### Given task
Could you copy out every one of the rows below word for word, leaving out the pictures?

Begin Supplied entries

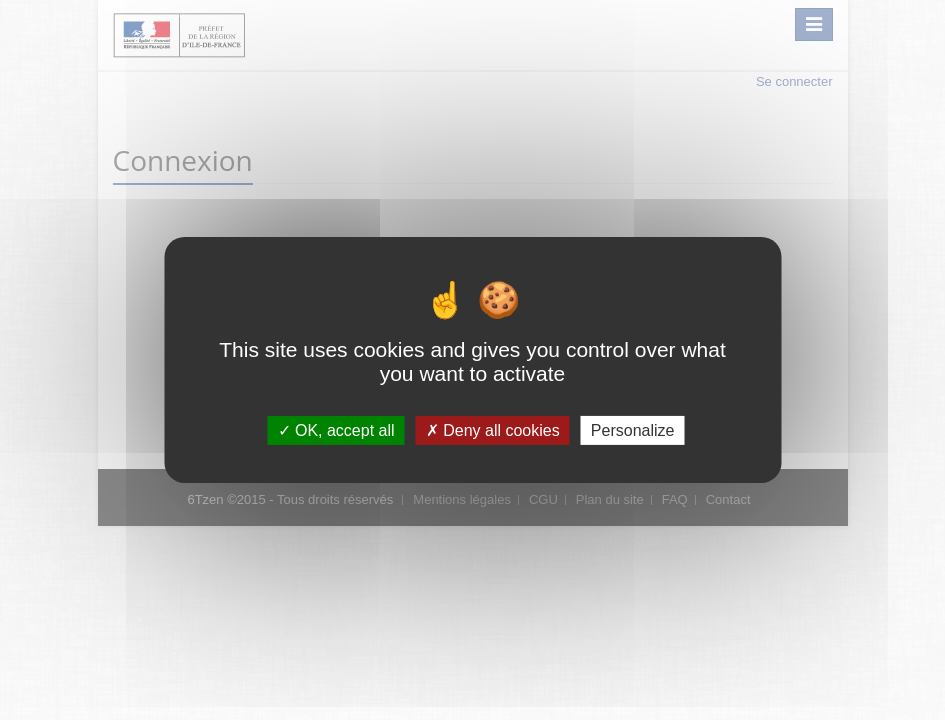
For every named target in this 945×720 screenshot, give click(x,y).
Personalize (633, 430)
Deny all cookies (493, 430)
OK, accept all (336, 430)
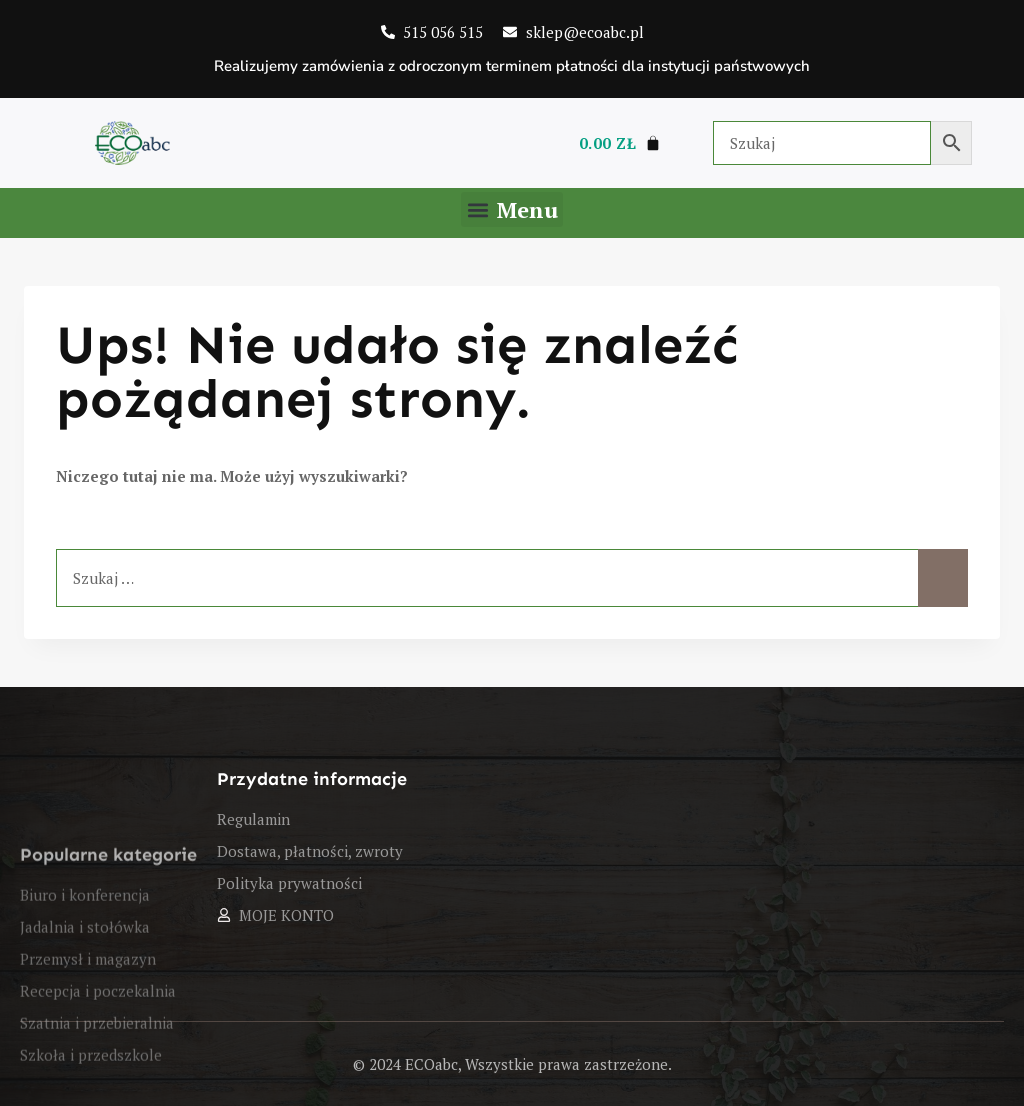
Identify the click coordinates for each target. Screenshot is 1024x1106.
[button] (512, 209)
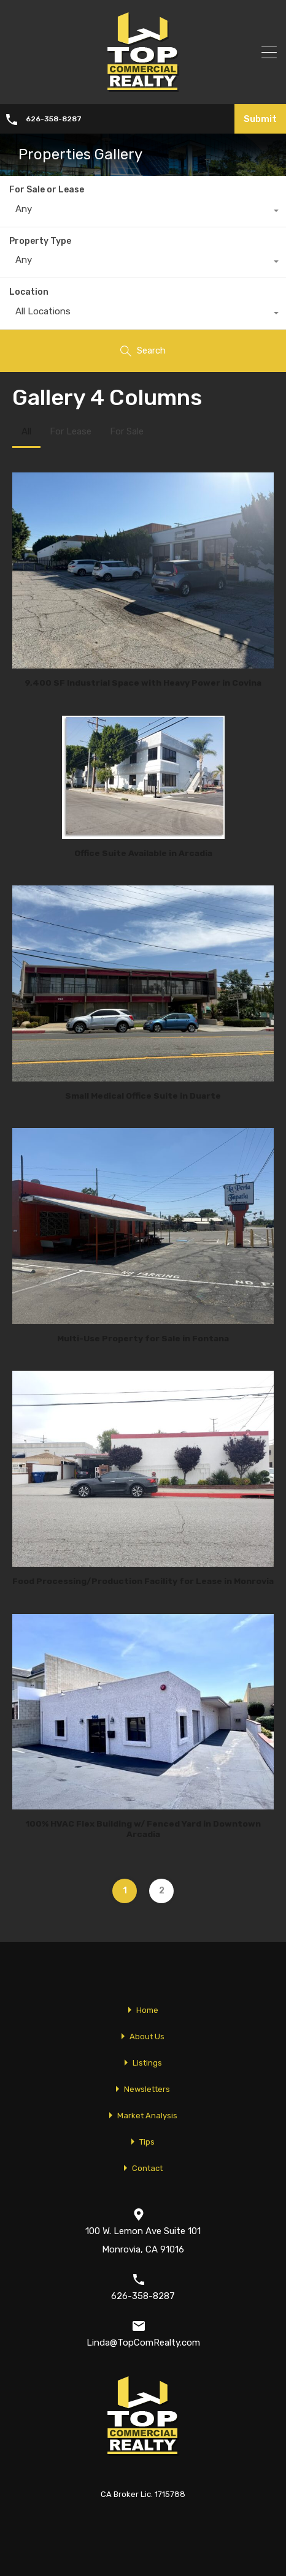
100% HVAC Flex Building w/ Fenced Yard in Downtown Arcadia (143, 1829)
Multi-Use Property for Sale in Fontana (143, 1338)
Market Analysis (147, 2116)
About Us (146, 2036)
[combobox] (143, 212)
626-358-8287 (54, 119)
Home (147, 2010)
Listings (147, 2063)
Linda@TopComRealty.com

End Supplied entries

### Exercise result
For every named target in this 945×720 screenshot, give click(x,y).
Personalize (633, 430)
Deny all cookies (493, 430)
OK, accept all (336, 430)
Identify the click coordinates for each target. Screenshot is 1024x1106.
[button] (512, 209)
100% HVAC Flex Building w/ Fenced Yard in Downtown Arcadia (143, 1829)
Multi-Use Property for Sale in Fontana (143, 1338)
Market Analysis (147, 2116)
About Us (146, 2036)
[combobox] (143, 212)
626-358-8287 (54, 119)
Home (147, 2010)
Listings (147, 2063)
Linda@TopComRealty.com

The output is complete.